Name | Description |
---|---|
AVG() | Return the average value of the argument |
BIT_AND() | Return bitwise AND |
BIT_OR() | Return bitwise OR |
BIT_XOR() | Return bitwise XOR |
COUNT() | Return a count of the number of rows returned |
MAX() | Return the maximum value |
MIN() | Return the minimum value |
STD() | Return the population standard deviation |
STDDEV() | Return the population standard deviation |
STDDEV_POP() | Return the population standard deviation |
STDDEV_SAMP() | Return the sample standard deviation |
SUM() | Return the sum |
VAR_POP() | Return the population standard variance |
VAR_SAMP() | Return the sample variance |
VARIANCE() | Return the population standard variance |
[!NOTE] 기본적으로 제공되는 aggregate function중 COUNT(DISTINCT), GROUP_CONCAT(), JSON_ARRAYAGG(), JSON_OBJECTAGG() 는 window function에서 사용될 수 없다.

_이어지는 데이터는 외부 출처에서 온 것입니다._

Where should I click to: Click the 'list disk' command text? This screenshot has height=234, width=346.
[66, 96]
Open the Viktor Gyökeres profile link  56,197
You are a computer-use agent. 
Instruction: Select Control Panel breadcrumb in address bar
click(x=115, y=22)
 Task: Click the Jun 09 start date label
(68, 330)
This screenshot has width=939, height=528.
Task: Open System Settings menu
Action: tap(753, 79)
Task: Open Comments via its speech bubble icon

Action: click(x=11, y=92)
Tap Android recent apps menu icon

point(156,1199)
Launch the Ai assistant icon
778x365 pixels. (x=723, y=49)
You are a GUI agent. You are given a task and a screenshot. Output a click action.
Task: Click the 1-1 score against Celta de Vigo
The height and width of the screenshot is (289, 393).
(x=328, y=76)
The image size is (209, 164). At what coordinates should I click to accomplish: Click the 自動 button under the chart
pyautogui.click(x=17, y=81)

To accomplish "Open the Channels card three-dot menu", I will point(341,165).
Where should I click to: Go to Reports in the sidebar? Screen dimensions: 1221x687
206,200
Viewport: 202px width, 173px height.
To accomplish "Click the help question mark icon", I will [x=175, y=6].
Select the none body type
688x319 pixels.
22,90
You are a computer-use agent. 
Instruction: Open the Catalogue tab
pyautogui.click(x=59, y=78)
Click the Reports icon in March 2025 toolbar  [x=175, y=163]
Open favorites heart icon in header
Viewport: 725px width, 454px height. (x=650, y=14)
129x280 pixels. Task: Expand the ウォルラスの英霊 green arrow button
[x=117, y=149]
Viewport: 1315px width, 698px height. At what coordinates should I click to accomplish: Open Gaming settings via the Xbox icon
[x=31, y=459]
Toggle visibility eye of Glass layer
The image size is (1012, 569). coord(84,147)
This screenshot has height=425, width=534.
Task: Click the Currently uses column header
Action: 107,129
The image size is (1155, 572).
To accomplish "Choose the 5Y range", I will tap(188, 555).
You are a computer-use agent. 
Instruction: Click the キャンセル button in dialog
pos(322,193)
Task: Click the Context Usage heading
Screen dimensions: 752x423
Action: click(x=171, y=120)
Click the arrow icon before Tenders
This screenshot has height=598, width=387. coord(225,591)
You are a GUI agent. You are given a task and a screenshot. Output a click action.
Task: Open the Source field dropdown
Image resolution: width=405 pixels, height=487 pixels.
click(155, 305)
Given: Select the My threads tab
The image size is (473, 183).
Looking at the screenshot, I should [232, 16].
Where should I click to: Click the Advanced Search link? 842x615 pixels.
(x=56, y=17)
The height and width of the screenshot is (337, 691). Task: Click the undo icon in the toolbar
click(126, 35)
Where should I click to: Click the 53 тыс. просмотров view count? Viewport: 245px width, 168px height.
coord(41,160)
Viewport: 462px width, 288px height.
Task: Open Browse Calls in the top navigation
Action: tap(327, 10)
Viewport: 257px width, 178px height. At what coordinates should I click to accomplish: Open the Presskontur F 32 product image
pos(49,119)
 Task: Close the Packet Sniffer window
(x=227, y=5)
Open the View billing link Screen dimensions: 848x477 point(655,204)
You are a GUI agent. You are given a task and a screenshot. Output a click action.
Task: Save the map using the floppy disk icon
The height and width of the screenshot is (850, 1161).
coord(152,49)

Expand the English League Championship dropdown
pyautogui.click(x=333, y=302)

- Window function 구문과 group by 구문을 사용한 aggregate function 에 대한 결과는 다음과 같다.
create table du(a int, b int);
insert into du values (1,1),(1,2),(1,3),(1,4),(2,11),(2,12),(3,21),(3,22);
select a, sum(b) from du group by a;
select a, sum(b) over (partition by a) from du;
mysql 8.0 [localhost] {msandbox} (test) > select a, sum(b) from du group by a;
+------+--------+
| a | sum(b) |
+------+--------+
| 1 | 10 |
| 2 | 23 |
| 3 | 43 |
+------+--------+
3 rows in set (0.00 sec)
--^^ a로 그룹핑한 결과를 a별로 보여준다.
mysql 8.0 [localhost] {msandbox} (test) > select a, sum(b) over (partition by a) from du;
+------+------------------------------+
| a | sum(b) over (partition by a) |
+------+------------------------------+
| 1 | 10 |
| 1 | 10 |
| 1 | 10 |
| 1 | 10 |
| 2 | 23 |
| 2 | 23 |
| 3 | 43 |
| 3 | 43 |
+------+------------------------------+
8 rows in set (0.00 sec)
--^^ a로 그룹핑한 결과를 a를 꺼내면서 보여준다.
-
Window 안에서 Frame을 지정하여, 지정된 범위(ROWS RANGE BETWEEN)에서의 결과도 도출해 낼 수 있다. Frame 을 지정해서 사용할 수 있는 function은 다음과 같다.
[!NOTE] 위에 나열된 Aggregate Funtions + [FIRST_VALUE() | LAST_VALUE() | NTH_VALUE()]
[!TIP] 위의 3가지 non-aggregate function을 제외하고 다른 non-aggregate function은 쿼리문내에 쓸 수는 있지만 무시된다. 의미가 없기 때문이다.
- 문법을 확인하면 다음과 같다.
- RANGE 는 BETWEEN 과 항상 함께 사용되며, 특정 프레임을 지정할 수 있다.
- ROWS 는 기본적으로 현재 행을 기준으로 시작지점을 지정할 수 있지만, BETWEEN 을 사용하게 되면 RANGE와 같은 효과를 낸다.
- UNBOUNDED PRECEDING 는 Window 내에서 가장 앞선 ROW 이다.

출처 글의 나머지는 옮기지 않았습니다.